No other president stirred the imagination of the American public like Abraham Lincoln. From his humble beginnings to his dramatic death, Lincoln's life and times have seeped into the mythology of the country. His name, face and deeds are memorialized in hundreds of American cities, including Cleveland.
Lincoln visited Cleveland only twice: once in life and once in death. There are no extant photos of his first visit, which occurred on February 15, 1861, when Lincoln was on his way from Illinois to his inauguration in Washington D.C. Contemporary newspaper accounts captured the excitement as crowds gathered at the elegant Weddell house on the corner of Bank (West 6th) Street and Superior Avenue to hear Lincoln speak from the balcony. The staunchly Democrat Cleveland Plain Dealer briefly put aside its political bias to celebrate the historic occasion.
The Plain Dealer spent much of the next four years criticizing the president and his policies, but it once again put politics aside to mourn Lincoln’s death in April, 1865. The slain president's funeral train arrived in Cleveland on the morning of April 28. The casket was then drawn by horse and carriage to Monument Park (Public Square) followed by a procession of dignitaries and veterans. Thousands of Cleveland area residents gathered in the rain to file past the open casket.
Lincoln was in the news again in Cleveland in 1923, as plans for a local memorial were debated. Controversy arose over the choice of sculptor and the location of the statue. Max Kalish ultimately was chosen as sculptor. The originally proposed site for the memorial was the intersection of Huron Road and Euclid Avenue in Playhouse Square.
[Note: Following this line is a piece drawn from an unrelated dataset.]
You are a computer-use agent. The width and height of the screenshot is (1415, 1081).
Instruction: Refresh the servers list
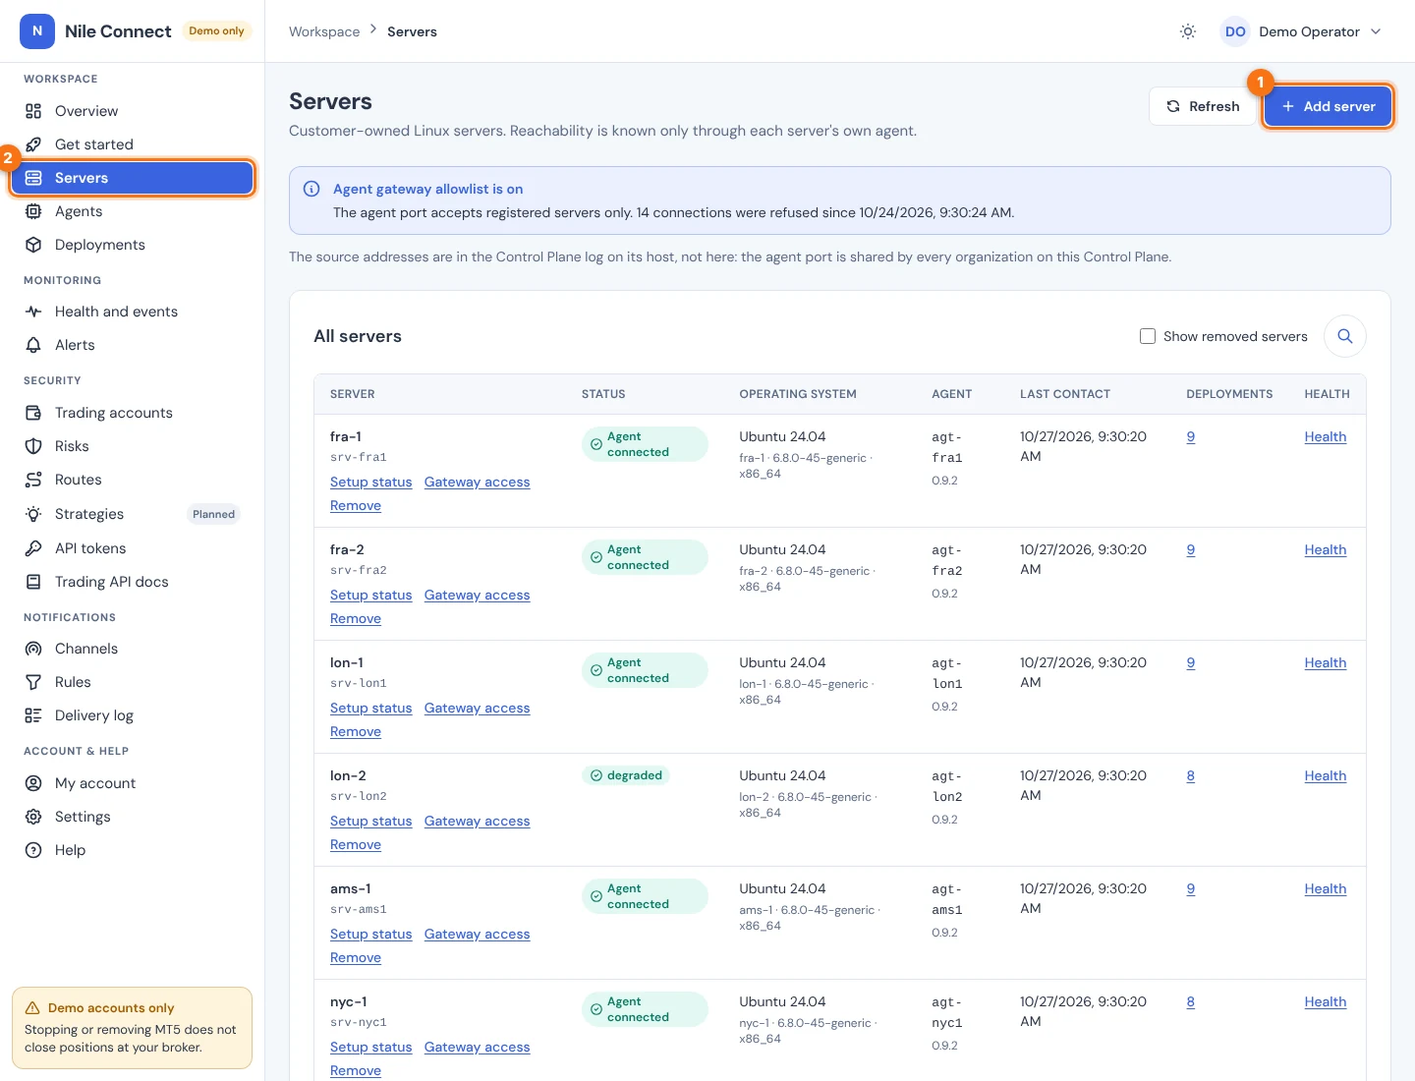pos(1203,106)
After much debate, however, the statue ended up on Mall A, in front of (but now behind) the Board of Education building, which became the Drury Hotel in 2016. (The building's main entrance originally faced west until East 4th Street was removed in 1988.) Cleveland schoolchildren donated pennies and nickels to fund the statue.
The memorial was unveiled with great ceremony on Lincoln's birthday in 1932 and served as the location for Lincoln birthday celebrations for many years afterwards.